Villa Angeloni, ora I Maggio, è attulamente proprietà del comune. Appartiene a un notevole complesso di origine seicentesca, descritto in una mappa del 1697 nelle sue forme originali: l'edificio principale risulta alto solo due piai, manca della parte di struttura ad est, mentre quella occidentale appare più sviluppata in lunghezza. La costruzione è stata risrutturata ed ampliata verso la meta del 1700 per la volontà dei proprietari, la famiglia Angeloni, che fecero apportare delle modifiche sostanziali alla villa, al porticato, alle barchesse e alle case dei massari. Intorno al 1780 vengono compiuti dei lavori in occasione dei quali viene chiamato Giandomenico Tiepolo a relizzare l'affresco ovale sul soffitto della prima stanza a destra del salone del piano terra, dove incorniciato da un profilo di stucco è dipinto Il Merito e due figure allegoriche

Il Merito, la Nobiltà e la Virtù

Giandomenico Tiepolo
Il Merito, la Nobiltà e la Virtù.

• CONSEGNA 1: Secondo il brano su Villa Angeloni, chi fu chiamato intorno al 1780 a realizzare l'affresco ovale sul soffitto?
• CONSEGNA 2: Riprendi il testo su Villa Angeloni e portalo avanti a partire dall'ultima riga.
Per questo lavoro i record non sono necessari.

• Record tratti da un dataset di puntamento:

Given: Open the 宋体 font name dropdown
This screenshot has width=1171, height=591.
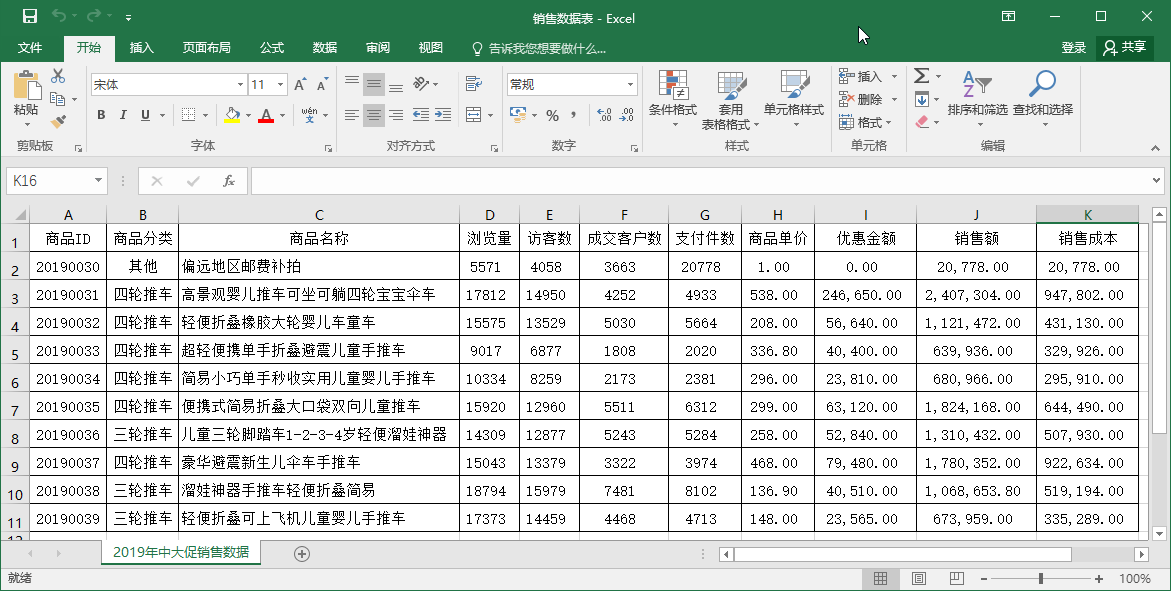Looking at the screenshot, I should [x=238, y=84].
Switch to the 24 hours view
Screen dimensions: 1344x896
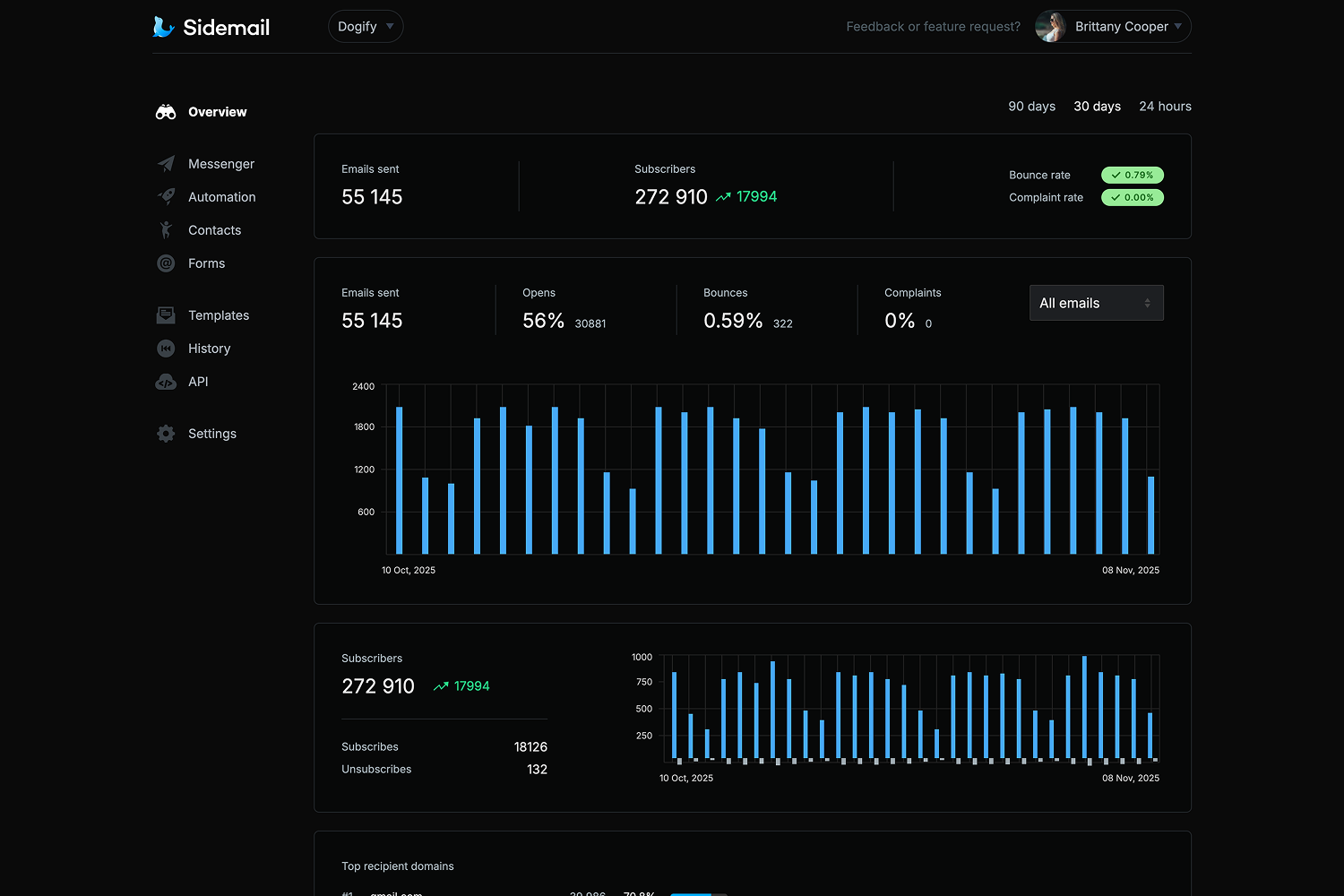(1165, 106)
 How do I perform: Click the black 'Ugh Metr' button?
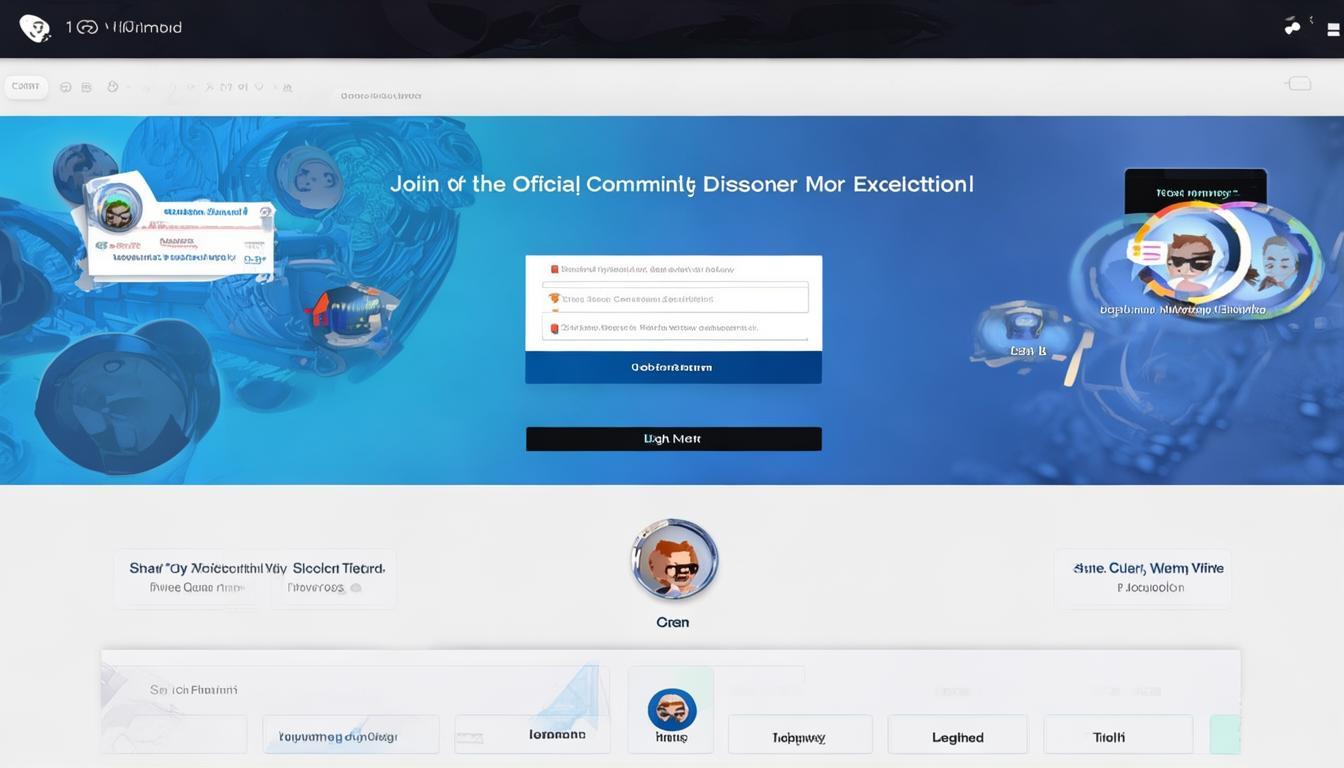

• RISULTATO 1: Giandomenico Tiepolo.

• RISULTATO 2:
Affresco
L'affresco costituisce probabilmente solo la parte residua di una decorazione più vasta, che doveva interessare anche altri ambienti dell'edificio. Il soggettto allegorico, genericamente celebrativo dei committenti, riunisce in un accostamento usuale le raffigurazione del Merito, vecchio barbuto vestito con ricchi abiti, coronato d'alloro con il libro e lo scettro, che appare su uno sfondo roccioso, della Nobiltà contraddistinta dalla statuetta di Minerva, e della Virtù riconoscibile nella figura alata con la corona e la lancia. Il lavoro è databile all'ultimo decennio del settecento per confronto con un'opera di analogo soggetto e struttura compositiva, realizzata da Giandomenico per palazzo Caragiani a Venezia. Nel disporre le tre figure il pittore adotta in forma semplificata uno schema compositivo inventato dal padre: una figura, in questo caso il Merito è vista di scorcio all'estremità del dipinto per conferire un effetto di profondità al cielo. mentre le altre due, abbracciate, appaiono sospese tra le nuvole.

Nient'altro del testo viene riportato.